To establish a confidential or fiduciary relationship, it must be shown that the relationship was so "pregnant with opportunity for abuse and unfairness" as to require equity to intervene and scrutinize the transaction (see Sharp v Kosmalski, 40 NY2d 119 [1976]). Merely being social friends or having a close family relationship is insufficient to establish a confidential or fiduciary relationship (see Bontecou v Goldman, 103 AD2d 732 [2d Dept. 1984]; Prado v De LaTorre, 194 AD2d 656 [2d Dept. 1993]; Meltzer v Koenigsberg, 99 NYS2d 143 [Sup. Ct., Kings Cnty. 1950], aff'd 277 AD 1050 [2d Dept. 1950]).

The complaint alleges that over the last 21 years the Bekases and Valiotises have had a confidential and fiduciary relationship based on numerous business transactions, including a 1992 foreclosure transaction with the Bank of Leumi whereby the Bekases held a security interest and certain co-op shares on behalf of defendant. Plaintiff allegedly released the shares without any consideration paid by defendant. The remaining transactions, which plaintiff does not address in opposition to this motion, cannot be used to establish a fiduciary relationship with defendant as the transactions were with non-party Mr. Valiotis and not defendant. Moreover, at least four New York courts have already deemed the transactions to be legitimate arm's length business transactions between business persons and not the result of a fiduciary relationship between Mr. Bekas and Mr. Valiotis. Thus, the doctrines of res judicata and collateral estoppel preclude plaintiff from relitigating the same issue.

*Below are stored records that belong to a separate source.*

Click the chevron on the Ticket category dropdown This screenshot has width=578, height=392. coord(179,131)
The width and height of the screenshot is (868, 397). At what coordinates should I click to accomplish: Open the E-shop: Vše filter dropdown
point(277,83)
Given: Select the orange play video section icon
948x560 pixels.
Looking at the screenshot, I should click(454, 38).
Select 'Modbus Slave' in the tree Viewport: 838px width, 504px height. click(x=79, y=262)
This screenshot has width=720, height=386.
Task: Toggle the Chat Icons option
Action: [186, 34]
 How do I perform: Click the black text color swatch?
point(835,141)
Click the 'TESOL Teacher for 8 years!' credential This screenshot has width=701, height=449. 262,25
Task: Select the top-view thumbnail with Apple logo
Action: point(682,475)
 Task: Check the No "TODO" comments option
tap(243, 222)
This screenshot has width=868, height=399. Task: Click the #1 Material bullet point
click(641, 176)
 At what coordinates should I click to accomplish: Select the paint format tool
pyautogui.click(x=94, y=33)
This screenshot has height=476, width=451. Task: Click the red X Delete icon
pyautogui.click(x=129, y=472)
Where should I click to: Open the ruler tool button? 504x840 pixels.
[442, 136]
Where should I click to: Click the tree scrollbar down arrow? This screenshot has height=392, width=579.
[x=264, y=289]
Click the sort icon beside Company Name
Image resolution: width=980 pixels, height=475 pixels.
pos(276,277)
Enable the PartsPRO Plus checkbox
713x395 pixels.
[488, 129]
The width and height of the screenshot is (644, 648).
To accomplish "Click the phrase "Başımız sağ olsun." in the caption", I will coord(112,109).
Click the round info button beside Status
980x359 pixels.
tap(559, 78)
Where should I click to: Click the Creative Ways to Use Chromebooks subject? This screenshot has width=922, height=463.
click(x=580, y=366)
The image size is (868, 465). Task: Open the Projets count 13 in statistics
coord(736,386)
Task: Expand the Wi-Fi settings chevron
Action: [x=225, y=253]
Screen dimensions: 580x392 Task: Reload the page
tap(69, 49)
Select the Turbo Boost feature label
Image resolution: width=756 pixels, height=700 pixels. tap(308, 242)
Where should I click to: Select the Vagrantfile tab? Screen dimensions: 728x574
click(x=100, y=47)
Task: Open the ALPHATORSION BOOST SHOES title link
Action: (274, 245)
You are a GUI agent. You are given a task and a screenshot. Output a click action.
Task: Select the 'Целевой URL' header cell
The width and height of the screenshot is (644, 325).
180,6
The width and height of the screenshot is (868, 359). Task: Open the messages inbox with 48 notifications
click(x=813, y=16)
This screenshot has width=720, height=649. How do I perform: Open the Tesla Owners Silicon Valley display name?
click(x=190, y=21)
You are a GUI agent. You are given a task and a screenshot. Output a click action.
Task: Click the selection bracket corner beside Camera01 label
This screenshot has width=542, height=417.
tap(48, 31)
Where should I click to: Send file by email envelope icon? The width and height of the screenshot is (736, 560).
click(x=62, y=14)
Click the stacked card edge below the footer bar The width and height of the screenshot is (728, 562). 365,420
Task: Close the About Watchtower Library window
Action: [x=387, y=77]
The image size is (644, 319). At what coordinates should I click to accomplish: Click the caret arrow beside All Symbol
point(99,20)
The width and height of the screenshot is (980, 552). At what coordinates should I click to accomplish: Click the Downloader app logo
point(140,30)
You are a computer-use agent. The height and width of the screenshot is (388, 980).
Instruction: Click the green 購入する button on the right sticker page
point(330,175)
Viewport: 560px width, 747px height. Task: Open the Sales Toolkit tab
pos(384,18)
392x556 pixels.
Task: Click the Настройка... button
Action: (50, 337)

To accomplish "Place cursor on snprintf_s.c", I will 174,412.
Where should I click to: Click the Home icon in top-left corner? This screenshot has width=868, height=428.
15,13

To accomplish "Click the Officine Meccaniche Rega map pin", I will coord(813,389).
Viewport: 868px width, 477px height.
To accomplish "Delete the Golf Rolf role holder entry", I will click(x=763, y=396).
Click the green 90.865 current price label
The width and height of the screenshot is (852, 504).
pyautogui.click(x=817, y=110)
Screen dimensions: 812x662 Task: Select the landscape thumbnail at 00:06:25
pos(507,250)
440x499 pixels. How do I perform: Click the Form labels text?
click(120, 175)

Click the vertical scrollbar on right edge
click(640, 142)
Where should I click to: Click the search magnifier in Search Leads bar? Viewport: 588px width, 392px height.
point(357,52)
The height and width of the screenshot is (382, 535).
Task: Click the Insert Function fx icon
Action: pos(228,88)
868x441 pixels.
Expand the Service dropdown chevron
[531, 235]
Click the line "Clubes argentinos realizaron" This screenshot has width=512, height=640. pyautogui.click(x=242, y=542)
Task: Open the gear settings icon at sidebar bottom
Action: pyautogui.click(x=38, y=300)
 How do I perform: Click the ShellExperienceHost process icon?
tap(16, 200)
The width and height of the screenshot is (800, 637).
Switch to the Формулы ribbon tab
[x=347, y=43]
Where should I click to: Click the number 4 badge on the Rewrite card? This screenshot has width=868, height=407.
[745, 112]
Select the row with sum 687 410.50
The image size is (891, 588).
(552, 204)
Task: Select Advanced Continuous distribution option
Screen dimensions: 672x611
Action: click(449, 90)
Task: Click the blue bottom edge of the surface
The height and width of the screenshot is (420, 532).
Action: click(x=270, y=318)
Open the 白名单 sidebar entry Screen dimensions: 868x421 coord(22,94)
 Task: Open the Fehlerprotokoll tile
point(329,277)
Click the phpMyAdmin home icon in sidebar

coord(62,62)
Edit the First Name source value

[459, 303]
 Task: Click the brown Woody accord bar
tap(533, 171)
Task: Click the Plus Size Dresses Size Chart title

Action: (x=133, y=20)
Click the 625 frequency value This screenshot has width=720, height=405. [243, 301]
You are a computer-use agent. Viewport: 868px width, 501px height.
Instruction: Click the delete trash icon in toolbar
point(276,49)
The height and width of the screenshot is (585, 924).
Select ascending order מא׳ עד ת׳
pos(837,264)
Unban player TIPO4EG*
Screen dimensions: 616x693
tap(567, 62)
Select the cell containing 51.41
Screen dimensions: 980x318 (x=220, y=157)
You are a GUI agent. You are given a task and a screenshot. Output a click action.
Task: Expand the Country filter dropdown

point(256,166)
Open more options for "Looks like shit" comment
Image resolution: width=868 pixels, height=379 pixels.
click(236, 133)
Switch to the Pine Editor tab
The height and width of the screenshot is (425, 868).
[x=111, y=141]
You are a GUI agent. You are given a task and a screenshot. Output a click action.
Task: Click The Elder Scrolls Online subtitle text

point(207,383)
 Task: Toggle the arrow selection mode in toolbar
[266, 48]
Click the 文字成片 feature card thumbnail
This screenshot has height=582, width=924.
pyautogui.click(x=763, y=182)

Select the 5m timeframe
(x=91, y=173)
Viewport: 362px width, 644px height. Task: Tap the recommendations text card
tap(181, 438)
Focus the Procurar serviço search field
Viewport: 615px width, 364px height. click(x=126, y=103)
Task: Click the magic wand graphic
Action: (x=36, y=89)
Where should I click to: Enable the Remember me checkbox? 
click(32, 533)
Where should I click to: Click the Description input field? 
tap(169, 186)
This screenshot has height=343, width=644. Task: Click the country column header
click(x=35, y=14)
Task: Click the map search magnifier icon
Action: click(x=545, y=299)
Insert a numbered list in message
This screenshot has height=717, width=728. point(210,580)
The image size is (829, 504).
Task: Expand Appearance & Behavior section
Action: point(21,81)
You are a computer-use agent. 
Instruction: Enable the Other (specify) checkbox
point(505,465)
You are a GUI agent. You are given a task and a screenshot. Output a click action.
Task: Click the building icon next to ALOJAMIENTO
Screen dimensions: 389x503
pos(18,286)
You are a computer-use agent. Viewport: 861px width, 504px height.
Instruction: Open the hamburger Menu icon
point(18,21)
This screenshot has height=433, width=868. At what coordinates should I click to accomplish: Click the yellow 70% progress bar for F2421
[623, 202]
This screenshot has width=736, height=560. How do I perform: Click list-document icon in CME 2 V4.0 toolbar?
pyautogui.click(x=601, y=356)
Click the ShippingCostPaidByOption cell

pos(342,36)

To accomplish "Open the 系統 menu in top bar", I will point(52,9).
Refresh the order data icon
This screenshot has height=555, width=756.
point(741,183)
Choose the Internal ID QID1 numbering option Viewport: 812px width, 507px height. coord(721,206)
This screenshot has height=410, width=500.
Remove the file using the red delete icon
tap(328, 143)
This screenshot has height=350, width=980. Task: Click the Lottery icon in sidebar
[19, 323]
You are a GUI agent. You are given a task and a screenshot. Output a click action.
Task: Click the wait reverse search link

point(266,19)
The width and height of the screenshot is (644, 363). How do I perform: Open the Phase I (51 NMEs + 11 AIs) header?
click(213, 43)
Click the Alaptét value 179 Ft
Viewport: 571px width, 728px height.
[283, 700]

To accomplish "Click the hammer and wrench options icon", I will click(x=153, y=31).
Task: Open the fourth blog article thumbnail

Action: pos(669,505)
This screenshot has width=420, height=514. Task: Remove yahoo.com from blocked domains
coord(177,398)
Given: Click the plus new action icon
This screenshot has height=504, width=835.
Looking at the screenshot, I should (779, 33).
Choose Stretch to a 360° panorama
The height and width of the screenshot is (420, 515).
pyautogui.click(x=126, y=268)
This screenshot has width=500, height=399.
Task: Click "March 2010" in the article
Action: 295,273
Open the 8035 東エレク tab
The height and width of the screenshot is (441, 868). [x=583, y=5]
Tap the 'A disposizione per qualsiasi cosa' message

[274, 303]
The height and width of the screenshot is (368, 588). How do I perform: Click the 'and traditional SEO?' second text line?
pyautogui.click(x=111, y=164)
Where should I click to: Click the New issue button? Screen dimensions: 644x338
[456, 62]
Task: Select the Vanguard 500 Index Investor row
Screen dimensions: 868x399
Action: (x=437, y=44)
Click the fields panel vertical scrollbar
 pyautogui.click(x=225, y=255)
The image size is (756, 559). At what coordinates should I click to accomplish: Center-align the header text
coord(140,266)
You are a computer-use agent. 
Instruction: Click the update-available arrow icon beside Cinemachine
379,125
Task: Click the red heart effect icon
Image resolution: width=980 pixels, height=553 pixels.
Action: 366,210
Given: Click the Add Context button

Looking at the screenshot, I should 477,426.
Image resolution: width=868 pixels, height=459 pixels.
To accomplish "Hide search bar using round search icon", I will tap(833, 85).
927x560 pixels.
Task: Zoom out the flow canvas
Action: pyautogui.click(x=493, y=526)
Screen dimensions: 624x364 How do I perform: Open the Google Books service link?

Regarding the single transaction with the Bank of Leumi, the documents annexed in opposition, demonstrate that the Bank of Leumi transaction was between plaintiff and Alma Realty, a company owned by Mr. Valiotis. Additionally, the Financing Statement is signed only by Mr. Valiotis. As the documentary evidence demonstrates that the transaction did not even involve defendant, such transaction is insufficient to establish a confidential or fiduciary relationship between plaintiff and defendant. Moreover, no evidence has been put forth to suggest that defendant had superior expertise than plaintiff to establish a fiduciary or confidential relationship necessary to impose a constructive trust.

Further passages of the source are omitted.